[WHAT YOU WILL DO]
Rewrite the data from the line that contains "Screen dimensions: 1038x562" through the end of the data, both ends included and requests kept unchanged, but multiply each coordinate in the answers by 1.05 and round it to a whole number, halves up. Leave out the pictures.

[SOURCE DATA]
══════════════════════════════

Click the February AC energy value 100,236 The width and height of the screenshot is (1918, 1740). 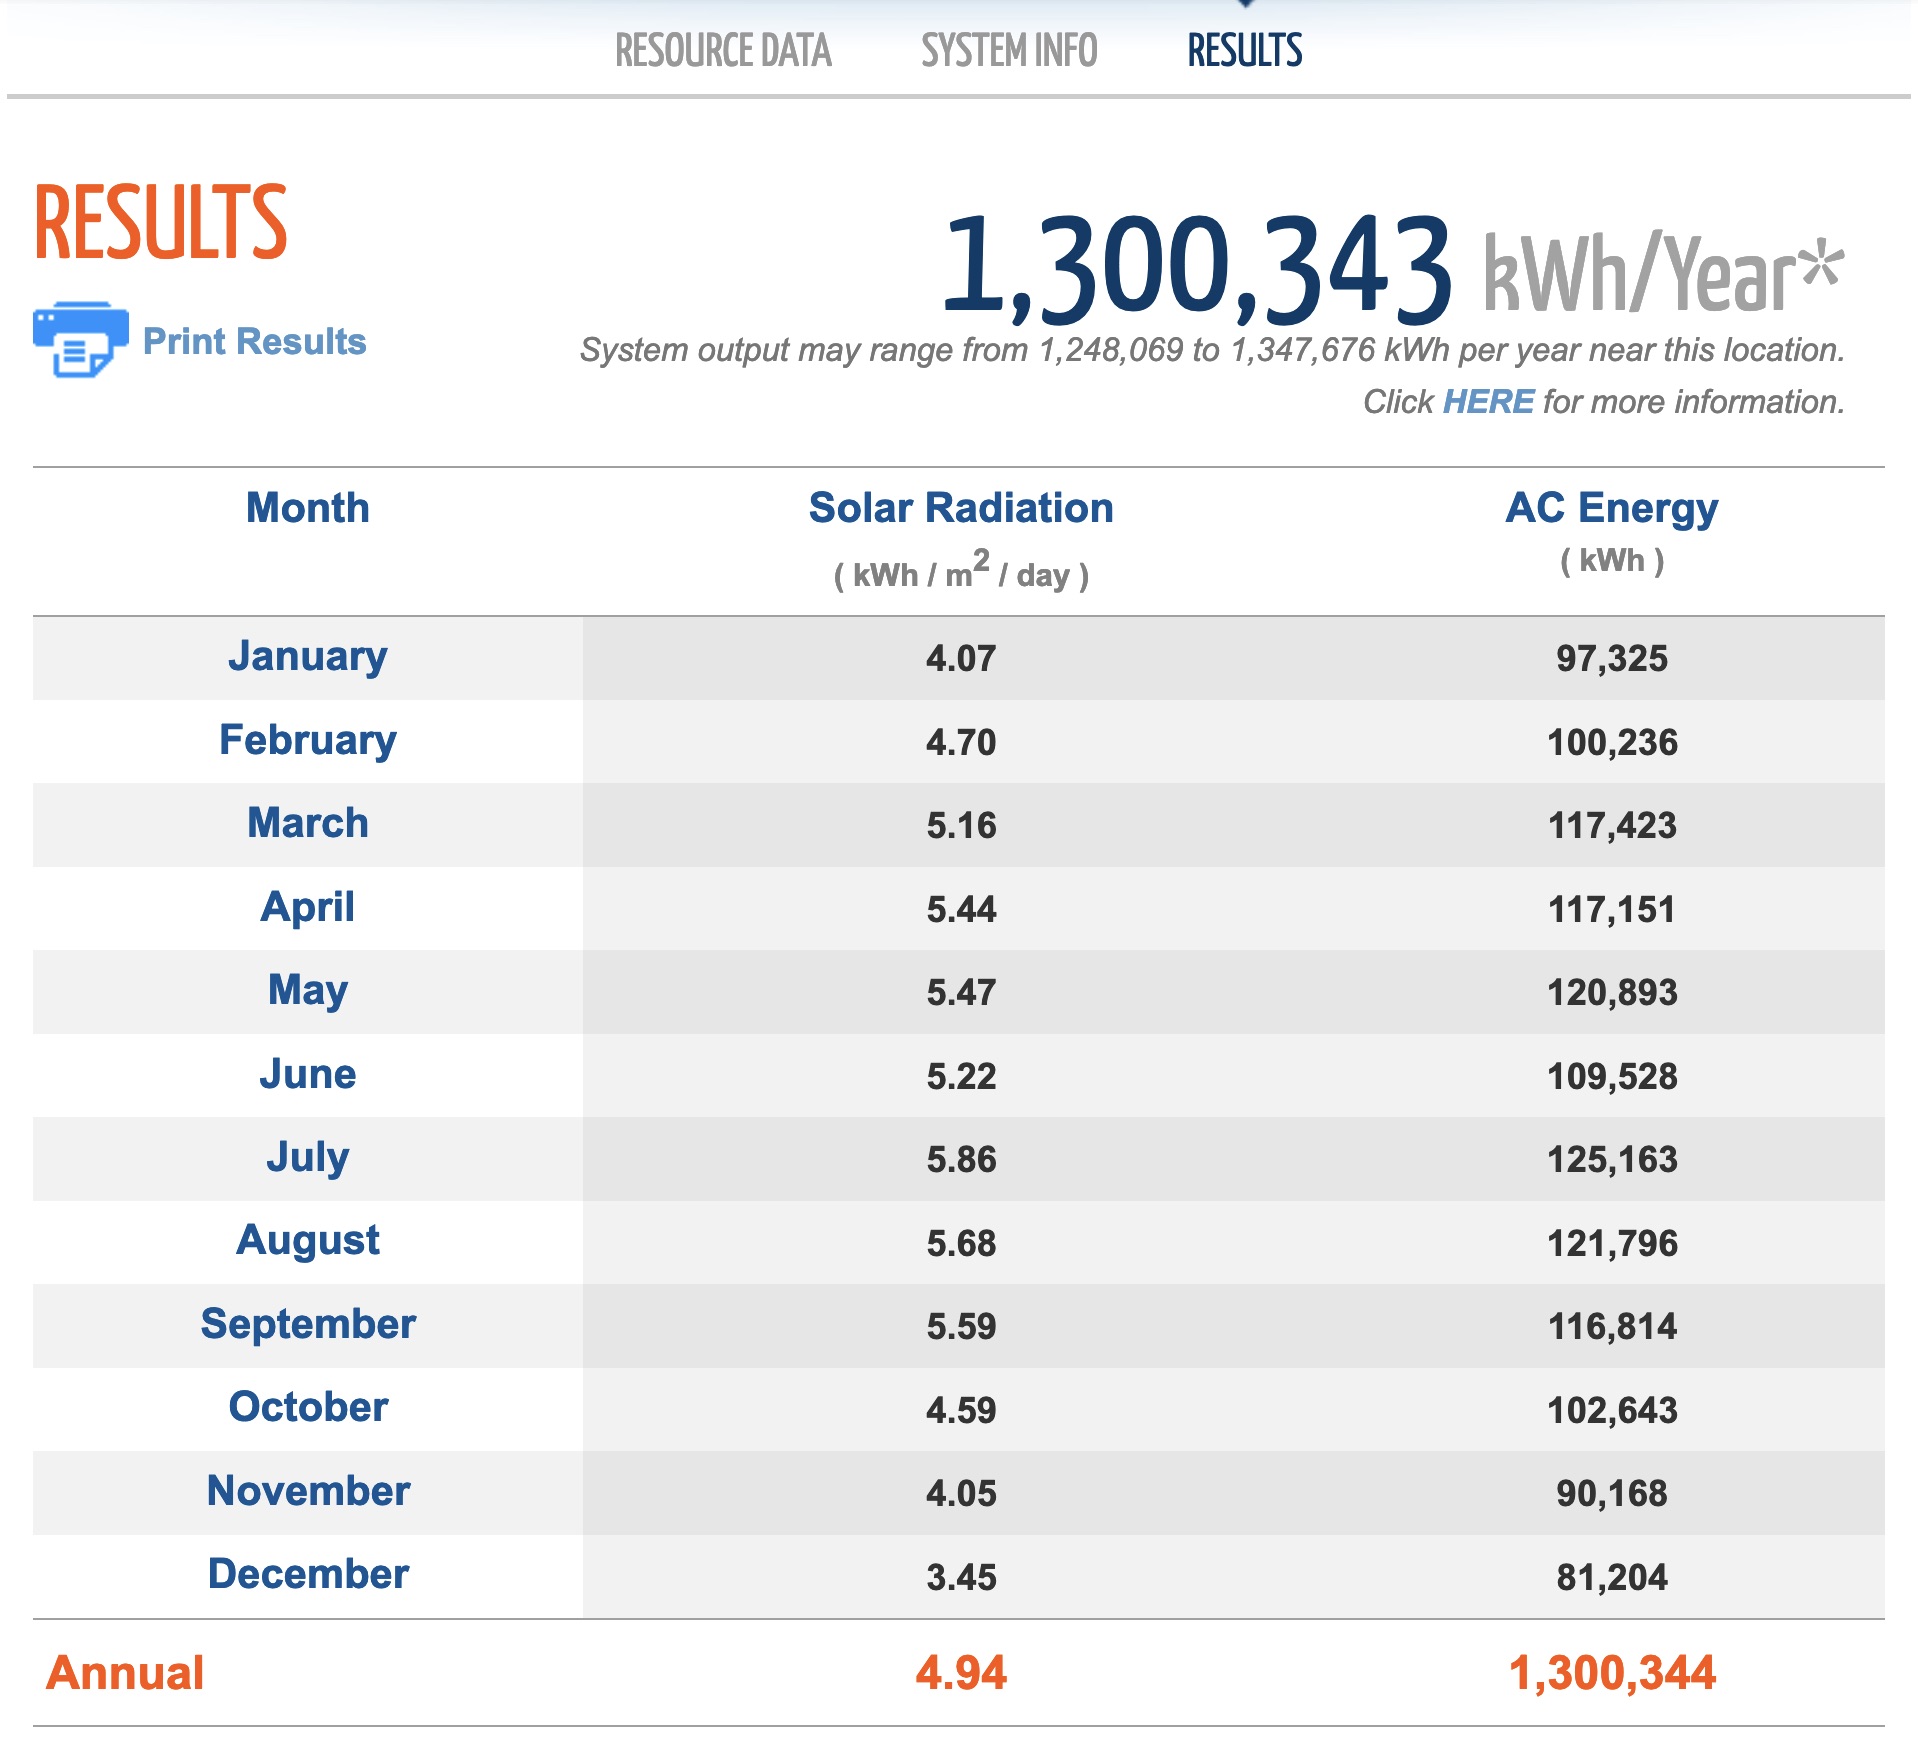(1612, 742)
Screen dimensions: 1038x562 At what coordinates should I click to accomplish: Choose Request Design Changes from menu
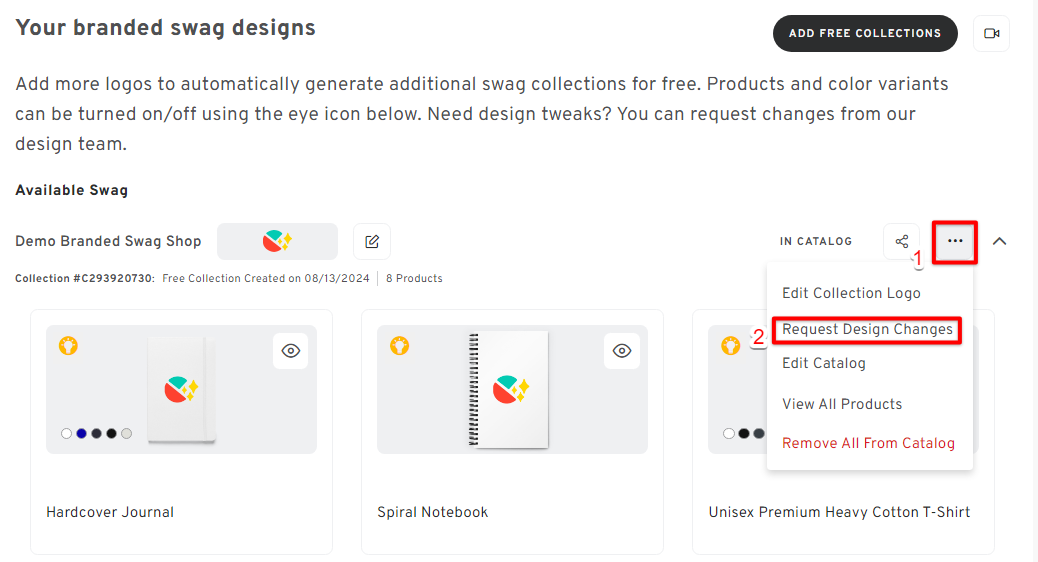(867, 329)
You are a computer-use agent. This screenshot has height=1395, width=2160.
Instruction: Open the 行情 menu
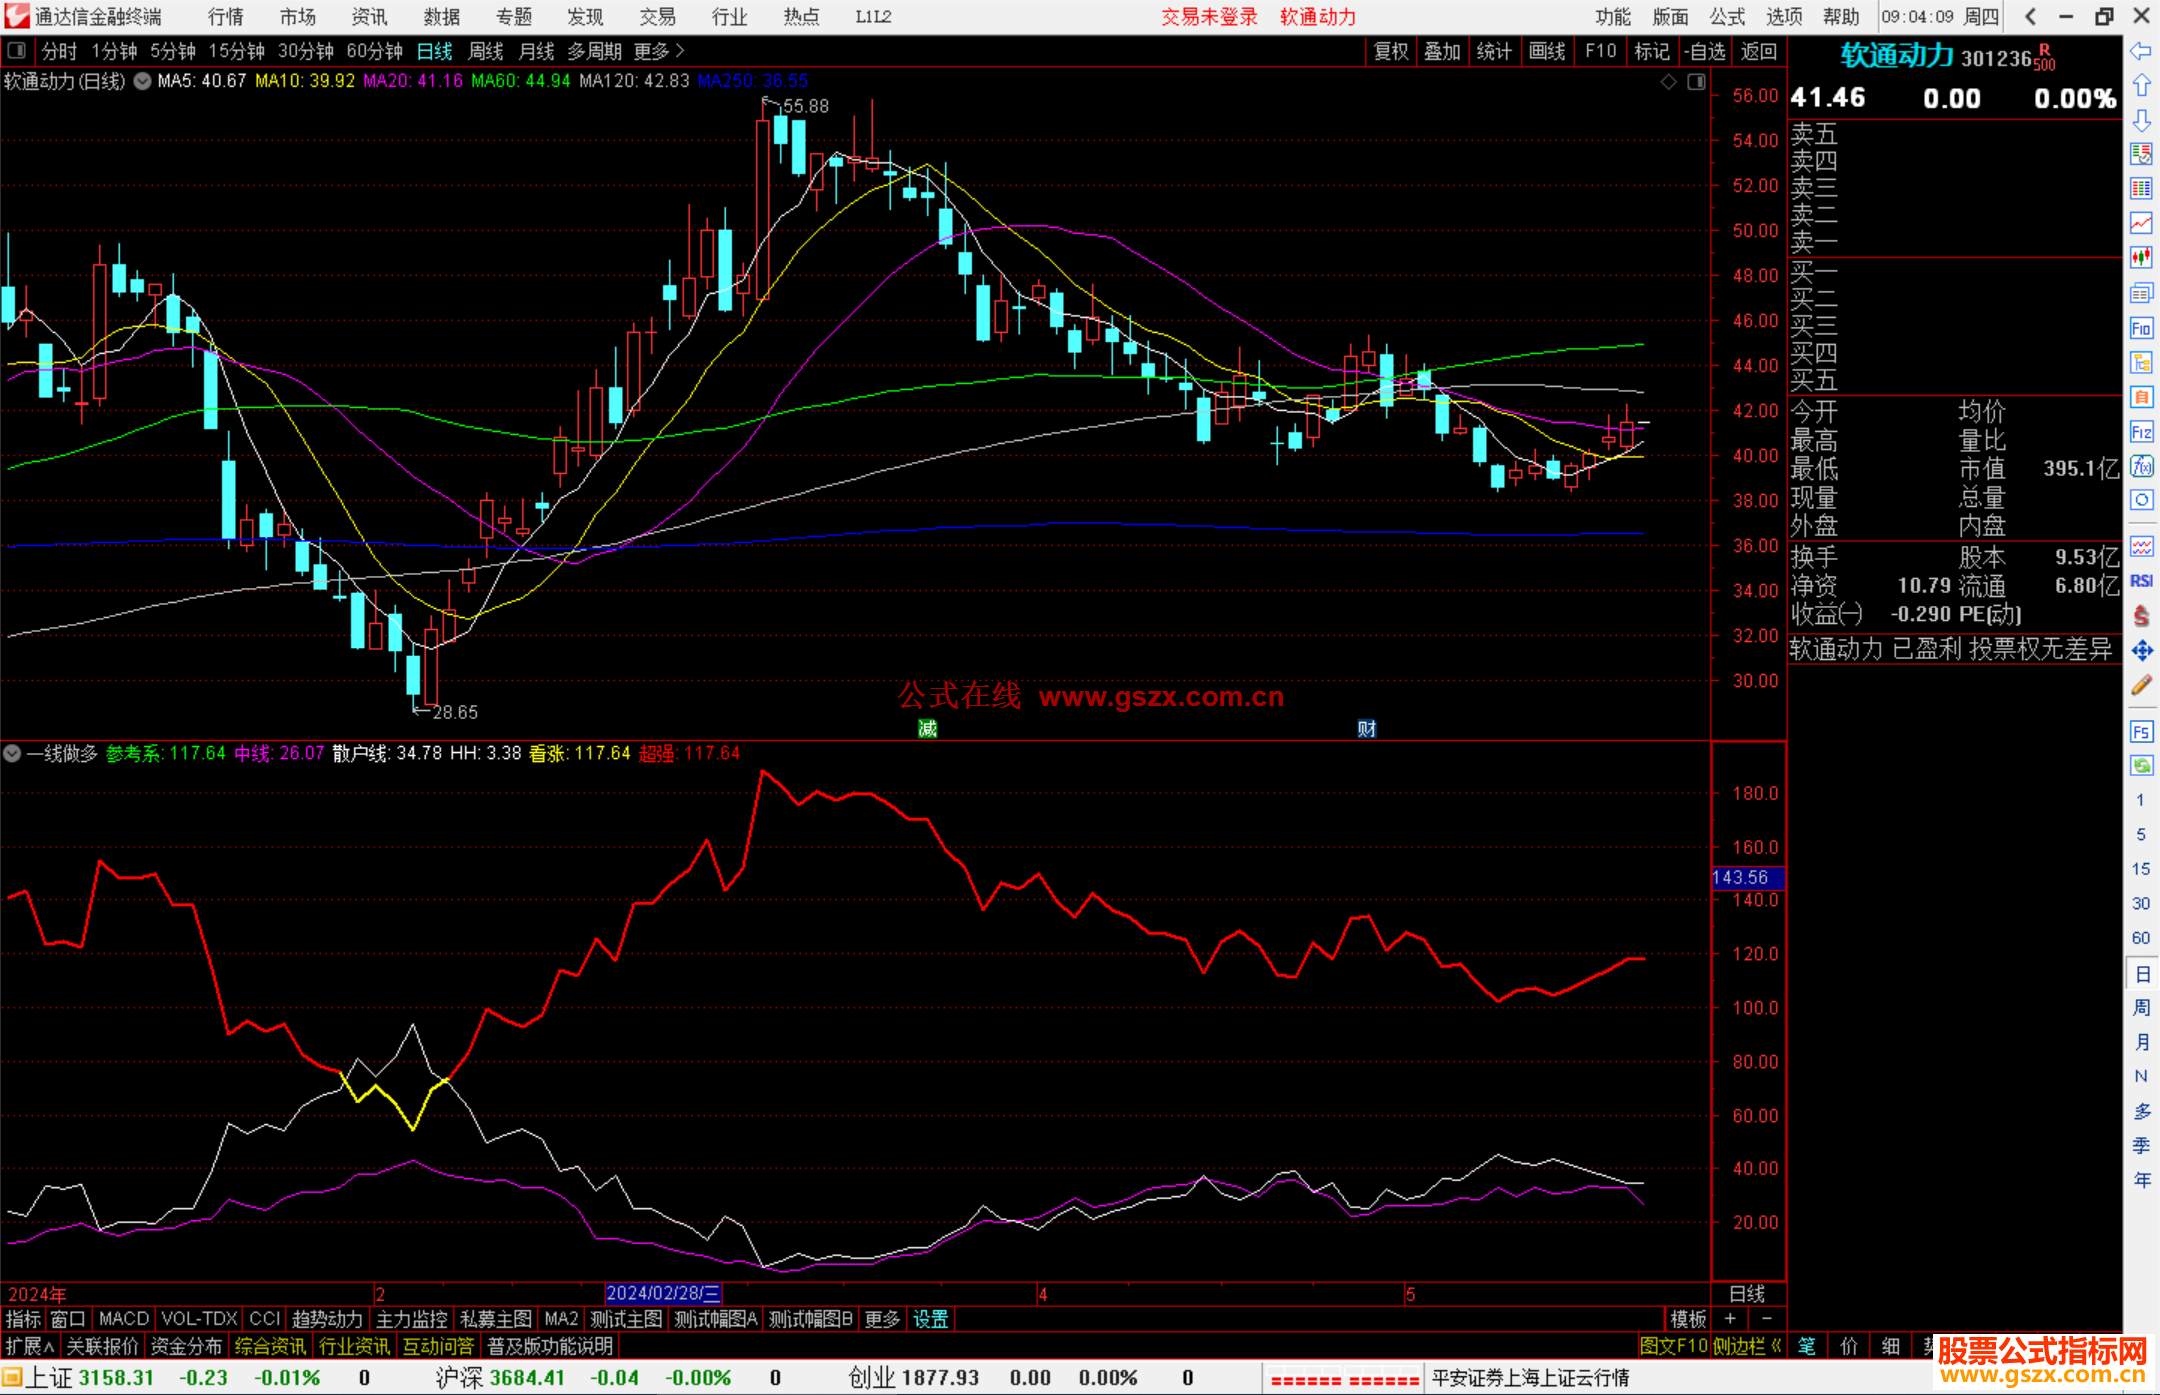click(226, 17)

══════════════════════════════

[RIGHT ANSWER]
Screen dimensions: 1038x562 At what coordinates should I click to accomplish: Choose Request Design Changes from menu
(910, 345)
You are a computer-use agent. This screenshot has height=1395, width=2160.
Instruction: Open the 行情 menu
click(237, 18)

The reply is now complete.